Entries on finding words and elements:
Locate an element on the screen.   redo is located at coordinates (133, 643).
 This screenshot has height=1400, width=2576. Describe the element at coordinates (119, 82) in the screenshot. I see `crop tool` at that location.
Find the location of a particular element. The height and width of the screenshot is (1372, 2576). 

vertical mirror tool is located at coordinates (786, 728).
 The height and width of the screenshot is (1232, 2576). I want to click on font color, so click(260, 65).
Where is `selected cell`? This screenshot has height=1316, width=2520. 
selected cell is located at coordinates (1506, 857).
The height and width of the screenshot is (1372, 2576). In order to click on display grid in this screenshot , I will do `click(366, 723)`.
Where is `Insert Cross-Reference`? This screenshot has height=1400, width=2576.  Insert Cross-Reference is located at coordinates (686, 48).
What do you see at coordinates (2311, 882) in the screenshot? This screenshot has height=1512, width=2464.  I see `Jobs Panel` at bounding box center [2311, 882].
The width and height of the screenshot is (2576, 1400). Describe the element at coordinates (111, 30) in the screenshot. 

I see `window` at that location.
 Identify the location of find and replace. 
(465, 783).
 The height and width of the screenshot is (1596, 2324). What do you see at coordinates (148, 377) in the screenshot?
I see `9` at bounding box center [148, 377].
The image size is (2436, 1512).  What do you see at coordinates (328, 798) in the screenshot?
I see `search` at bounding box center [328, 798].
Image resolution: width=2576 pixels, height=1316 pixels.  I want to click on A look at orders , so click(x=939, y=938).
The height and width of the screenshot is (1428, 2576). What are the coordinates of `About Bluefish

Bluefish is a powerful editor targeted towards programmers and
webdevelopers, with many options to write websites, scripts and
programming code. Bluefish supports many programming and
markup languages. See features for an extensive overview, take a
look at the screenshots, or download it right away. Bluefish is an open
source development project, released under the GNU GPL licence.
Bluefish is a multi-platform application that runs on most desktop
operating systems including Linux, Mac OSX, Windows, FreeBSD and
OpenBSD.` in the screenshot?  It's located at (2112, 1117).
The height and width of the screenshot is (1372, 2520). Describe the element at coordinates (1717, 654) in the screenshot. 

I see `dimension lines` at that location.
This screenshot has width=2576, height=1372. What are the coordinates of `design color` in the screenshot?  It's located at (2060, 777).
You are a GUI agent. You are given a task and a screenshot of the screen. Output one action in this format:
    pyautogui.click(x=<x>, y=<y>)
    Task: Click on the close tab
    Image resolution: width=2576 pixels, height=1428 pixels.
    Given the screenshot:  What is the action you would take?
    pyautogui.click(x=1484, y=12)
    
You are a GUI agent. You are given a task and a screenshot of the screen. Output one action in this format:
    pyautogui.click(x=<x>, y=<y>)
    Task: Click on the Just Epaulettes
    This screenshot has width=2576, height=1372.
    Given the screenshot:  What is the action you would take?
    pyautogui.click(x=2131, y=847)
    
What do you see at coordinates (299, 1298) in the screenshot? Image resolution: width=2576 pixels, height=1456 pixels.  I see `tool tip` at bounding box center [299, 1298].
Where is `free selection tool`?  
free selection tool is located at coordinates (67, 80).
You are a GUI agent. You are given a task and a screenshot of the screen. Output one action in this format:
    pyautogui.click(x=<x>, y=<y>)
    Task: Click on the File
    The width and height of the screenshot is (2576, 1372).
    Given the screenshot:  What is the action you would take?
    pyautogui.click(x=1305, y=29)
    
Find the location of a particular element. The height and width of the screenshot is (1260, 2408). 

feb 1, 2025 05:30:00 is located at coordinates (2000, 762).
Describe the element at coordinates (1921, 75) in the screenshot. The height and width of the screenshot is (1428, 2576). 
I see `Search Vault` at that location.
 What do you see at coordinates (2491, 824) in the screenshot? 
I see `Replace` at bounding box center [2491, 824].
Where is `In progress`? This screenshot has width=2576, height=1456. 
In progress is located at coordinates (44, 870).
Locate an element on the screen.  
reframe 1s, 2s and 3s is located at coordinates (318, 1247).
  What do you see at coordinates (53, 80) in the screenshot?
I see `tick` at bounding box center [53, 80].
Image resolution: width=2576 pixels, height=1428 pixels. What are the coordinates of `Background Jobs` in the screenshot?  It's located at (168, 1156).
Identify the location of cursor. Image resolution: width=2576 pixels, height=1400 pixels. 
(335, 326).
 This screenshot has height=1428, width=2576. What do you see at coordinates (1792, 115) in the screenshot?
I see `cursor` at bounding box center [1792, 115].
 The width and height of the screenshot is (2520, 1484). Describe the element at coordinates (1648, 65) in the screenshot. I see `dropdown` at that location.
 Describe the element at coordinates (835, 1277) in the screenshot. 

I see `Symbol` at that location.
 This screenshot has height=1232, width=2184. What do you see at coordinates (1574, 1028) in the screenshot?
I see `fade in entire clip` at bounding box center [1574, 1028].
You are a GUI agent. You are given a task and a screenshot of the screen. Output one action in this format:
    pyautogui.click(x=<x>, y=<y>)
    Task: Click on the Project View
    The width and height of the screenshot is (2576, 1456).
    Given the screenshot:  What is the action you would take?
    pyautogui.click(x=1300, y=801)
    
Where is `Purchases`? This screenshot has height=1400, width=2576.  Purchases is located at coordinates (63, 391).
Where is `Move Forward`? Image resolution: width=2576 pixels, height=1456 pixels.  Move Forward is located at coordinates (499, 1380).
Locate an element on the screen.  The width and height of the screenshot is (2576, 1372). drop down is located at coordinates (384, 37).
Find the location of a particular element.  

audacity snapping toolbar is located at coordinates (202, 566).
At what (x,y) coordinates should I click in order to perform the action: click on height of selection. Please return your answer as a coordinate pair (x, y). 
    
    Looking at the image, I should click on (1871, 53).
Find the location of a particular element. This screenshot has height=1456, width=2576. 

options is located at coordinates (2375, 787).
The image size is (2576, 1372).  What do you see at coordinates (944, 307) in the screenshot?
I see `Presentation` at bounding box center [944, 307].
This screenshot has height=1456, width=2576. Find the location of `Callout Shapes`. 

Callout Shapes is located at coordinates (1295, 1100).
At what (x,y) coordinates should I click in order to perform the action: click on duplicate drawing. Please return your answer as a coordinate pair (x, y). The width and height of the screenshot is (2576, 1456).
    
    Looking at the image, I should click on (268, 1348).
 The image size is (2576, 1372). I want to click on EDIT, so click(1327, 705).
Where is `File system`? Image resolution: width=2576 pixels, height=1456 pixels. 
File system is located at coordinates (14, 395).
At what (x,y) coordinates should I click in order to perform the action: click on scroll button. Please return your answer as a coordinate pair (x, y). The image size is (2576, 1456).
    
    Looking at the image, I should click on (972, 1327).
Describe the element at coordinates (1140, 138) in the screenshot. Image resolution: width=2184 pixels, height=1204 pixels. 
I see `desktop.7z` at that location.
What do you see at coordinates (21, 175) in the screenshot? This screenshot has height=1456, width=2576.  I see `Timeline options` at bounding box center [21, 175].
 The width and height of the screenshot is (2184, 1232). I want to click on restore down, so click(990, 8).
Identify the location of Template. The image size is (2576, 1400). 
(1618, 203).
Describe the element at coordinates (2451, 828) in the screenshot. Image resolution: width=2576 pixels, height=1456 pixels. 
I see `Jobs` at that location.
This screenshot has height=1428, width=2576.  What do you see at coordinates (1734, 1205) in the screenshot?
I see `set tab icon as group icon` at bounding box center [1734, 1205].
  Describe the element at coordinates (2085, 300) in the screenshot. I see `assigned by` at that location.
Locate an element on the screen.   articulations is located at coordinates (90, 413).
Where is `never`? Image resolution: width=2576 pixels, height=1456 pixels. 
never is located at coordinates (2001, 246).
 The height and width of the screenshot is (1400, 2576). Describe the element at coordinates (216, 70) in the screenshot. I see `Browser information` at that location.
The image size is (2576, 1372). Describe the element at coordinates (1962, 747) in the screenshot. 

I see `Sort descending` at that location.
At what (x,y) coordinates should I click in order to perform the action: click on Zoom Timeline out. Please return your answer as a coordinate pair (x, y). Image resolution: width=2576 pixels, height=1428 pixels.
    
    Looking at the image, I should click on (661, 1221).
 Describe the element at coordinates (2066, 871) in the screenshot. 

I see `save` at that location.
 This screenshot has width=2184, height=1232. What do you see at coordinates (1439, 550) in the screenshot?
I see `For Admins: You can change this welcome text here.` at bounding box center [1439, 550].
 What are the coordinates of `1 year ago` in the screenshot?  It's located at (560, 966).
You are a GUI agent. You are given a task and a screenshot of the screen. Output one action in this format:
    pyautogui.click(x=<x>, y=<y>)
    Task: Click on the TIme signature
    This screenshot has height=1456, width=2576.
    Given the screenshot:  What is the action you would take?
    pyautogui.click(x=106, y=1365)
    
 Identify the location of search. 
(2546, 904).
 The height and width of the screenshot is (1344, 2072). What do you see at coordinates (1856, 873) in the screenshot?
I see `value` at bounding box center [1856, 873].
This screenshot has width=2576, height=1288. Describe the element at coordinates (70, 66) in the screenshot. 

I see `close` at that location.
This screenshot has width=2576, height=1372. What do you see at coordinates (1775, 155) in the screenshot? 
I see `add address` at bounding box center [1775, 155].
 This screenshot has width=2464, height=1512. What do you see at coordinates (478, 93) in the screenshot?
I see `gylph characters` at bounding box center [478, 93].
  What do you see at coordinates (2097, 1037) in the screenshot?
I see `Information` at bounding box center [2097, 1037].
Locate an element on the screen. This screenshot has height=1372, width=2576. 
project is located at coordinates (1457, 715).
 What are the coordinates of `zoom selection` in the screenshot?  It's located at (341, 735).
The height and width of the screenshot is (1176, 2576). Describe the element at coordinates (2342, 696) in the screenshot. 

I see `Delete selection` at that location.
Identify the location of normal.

*GIVEN INSTRUCTION*.
Write out the lines again, starting at the one containing "coordinates (384, 37)." and ending at the one containing "audacity snapping toolbar", with "particular" changed to "specific". Give only those lines.

*CORRECT RESULT*.
Locate an element on the screen.  The width and height of the screenshot is (2576, 1372). drop down is located at coordinates (384, 37).
Find the location of a specific element.  

audacity snapping toolbar is located at coordinates (202, 566).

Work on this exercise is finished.